Per the latest report from CoinShares, the negative sentiment, which has persisted since early February, is mainly attributed to the ongoing global tariff issues.
These factors have led to record outflows of $7.2 billion, significantly reducing the year’s positive inflows to just $165 million.
Despite this trend, a late-week price rebound brought some relief. Total assets under management (AuM) rose by 8% to $130 billion following President Trump’s temporary reversal of tariffs.
Bitcoin and Ethereum See Large Outflows
Bitcoin (BTC) experienced the most considerable outflows among major cryptos, with a weekly outflow of $751 million. The total month-to-date (MTD) outflows for BTC stand at $890 million, but year-to-date (YTD) flows are still positive at $545 million. With an AuM of $112.96 billion, Bitcoin remains a dominant player in the investment market.
Ethereum (ETH) also saw outflows, totaling $37.6 million last week. However, the MTD outflows for Ethereum were slightly higher at $89.1 million. Despite the outflows, Ethereum’s YTD flows are still positive at $241 million, with an AuM of $7.84 billion.
XRP Buck the Outflow Trend
Meanwhile, Solana (SOL) saw a relatively smaller decrease, with weekly outflows totaling $5.1 million. The month-to-date flows were slightly lower, standing at $6.2 million. However, YTD flows for Solana are still positive at $79 million, and the crypto has an AuM of $1.08 billion.

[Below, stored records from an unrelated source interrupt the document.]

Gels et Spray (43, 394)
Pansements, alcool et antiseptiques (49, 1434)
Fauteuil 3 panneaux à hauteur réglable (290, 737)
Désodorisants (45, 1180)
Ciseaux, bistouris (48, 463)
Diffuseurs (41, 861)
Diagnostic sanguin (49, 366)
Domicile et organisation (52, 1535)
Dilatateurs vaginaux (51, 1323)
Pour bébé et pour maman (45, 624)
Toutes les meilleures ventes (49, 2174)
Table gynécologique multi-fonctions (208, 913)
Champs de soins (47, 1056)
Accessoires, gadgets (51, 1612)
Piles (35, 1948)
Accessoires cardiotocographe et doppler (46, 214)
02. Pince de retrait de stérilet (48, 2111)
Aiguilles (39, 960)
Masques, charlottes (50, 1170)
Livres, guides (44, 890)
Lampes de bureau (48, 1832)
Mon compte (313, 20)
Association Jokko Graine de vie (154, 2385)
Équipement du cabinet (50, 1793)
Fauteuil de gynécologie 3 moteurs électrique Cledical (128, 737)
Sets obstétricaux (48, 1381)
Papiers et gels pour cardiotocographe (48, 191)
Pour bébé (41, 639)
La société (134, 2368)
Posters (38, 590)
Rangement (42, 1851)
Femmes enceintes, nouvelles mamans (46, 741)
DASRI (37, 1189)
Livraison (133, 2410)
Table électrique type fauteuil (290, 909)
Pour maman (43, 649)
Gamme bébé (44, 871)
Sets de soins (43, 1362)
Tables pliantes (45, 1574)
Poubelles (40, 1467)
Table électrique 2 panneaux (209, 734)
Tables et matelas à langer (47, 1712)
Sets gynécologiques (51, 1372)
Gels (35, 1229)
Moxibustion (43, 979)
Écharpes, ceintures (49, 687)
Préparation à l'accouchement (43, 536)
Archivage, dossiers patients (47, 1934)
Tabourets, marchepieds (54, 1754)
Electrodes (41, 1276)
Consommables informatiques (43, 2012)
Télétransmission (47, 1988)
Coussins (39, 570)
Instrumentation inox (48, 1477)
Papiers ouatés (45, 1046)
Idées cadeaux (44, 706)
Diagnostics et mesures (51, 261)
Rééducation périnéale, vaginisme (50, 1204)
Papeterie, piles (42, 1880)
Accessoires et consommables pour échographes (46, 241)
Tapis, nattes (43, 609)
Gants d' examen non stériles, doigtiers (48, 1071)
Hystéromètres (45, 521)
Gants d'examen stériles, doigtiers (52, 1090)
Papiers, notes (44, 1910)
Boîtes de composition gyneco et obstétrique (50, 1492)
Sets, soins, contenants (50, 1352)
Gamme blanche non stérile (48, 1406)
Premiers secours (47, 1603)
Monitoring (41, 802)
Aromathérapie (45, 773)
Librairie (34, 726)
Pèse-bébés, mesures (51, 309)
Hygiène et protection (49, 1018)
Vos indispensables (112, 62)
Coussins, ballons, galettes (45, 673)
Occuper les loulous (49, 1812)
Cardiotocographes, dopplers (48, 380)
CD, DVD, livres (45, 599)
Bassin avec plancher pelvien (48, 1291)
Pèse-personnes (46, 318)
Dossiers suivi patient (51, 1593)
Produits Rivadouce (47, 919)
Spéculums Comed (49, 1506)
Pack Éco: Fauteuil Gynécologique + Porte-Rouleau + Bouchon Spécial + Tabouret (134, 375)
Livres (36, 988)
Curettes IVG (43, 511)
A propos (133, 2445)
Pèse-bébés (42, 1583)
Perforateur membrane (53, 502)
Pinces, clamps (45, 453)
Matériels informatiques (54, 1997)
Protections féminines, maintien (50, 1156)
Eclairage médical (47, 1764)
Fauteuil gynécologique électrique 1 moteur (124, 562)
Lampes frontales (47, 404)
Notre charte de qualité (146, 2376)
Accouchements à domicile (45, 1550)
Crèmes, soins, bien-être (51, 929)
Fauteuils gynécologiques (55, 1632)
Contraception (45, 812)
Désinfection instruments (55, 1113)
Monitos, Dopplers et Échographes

On the other hand, XRP bucked the negative trend, seeing inflows of $3.4 million last week. The MTD inflows were $1.5 million, and the YTD flows stood at $176 million, bringing its AuM to $883 million. This represents a stark contrast to the outflow trends seen in other major cryptos.
Regional Flow Differences
Regionally, the U.S. was the largest contributor to outflows, with a weekly total of $763 million and an MTD outflow of $924 million. Other countries, including Hong Kong, Switzerland, and Sweden, also experienced negative flows.
Switzerland saw the largest YTD outflow at $375 million. However, localized interest in crypto investment remains strong in countries like Canada, Brazil, and Australia, with these regions experiencing small positive weekly and MTD flows. Canada saw the most inflows, attracting $2.1 million last week.